[Dbix-class] RE: SQL Generation with SQL::DB
Emanuele Zeppieri
ema_zep at libero.it
Tue Sep 11 13:40:03 GMT 2007
Mark Lawrence wrote:
>> That's why I was talking about string concatenations to build the whole
>> expression *before* evaluating it: though I don't like it in such a
>> situation it's even preferable since it saves you from (pre-)parsing the
>> expression [...]
>
> Could you perhaps give an example of the type of complex expression you
> are thinking of? And the pseudo code of where/how you would do the
> concatenation? I'm afraid I'm just not seeing your point.
Mark, the complex expressions I was thinking of are the ones showed in
points 2 and 3 of my last response to you (please, have a look at that).

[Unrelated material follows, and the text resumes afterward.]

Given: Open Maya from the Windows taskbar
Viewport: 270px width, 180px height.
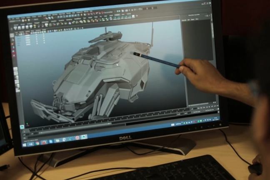Looking at the screenshot, I should point(84,137).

For example let's see the dynamical relational operators case (point 2,
i.e. relational (comparison) operators not known until runtime).
Supposing you get the usual hash at runtime:
my $form = {
name => '= Mark',
age => '<= 30' ,
height => '> 180' ,
weight => '< 80'
};
with SQL::DB (*and* string manipulations) the code would simply be:
my @predicates;
while ( my ($field, $expr) = each %{ $form } ) {
push @predicates, '($table->' . "$field $expr)"
}
# It's a string!
my $full_expr_str = join ' & ', @predicates;
And then you can simply do:
my $expr;
eval '$expr = ' . $full_expr_str;
print $sql_db_schema->query(
select => [ $table->person_id ],
from => [ $table ],
where => $expr
);
It works since 'eval $string' is executed in the lexical context of the
calling program (I even forgot that, which makes things even easier :-)
I realized that SQL::DB was not conceived for that, but why shouldn't
the above code work?
Well, that's one of the situations I meant where SQL::DB could be useful
(even more in the example in point 4), *provided* that you resort to
string concatenations.
Please, let me know if I've finally been able to be clear.
Cheers,
Emanuele.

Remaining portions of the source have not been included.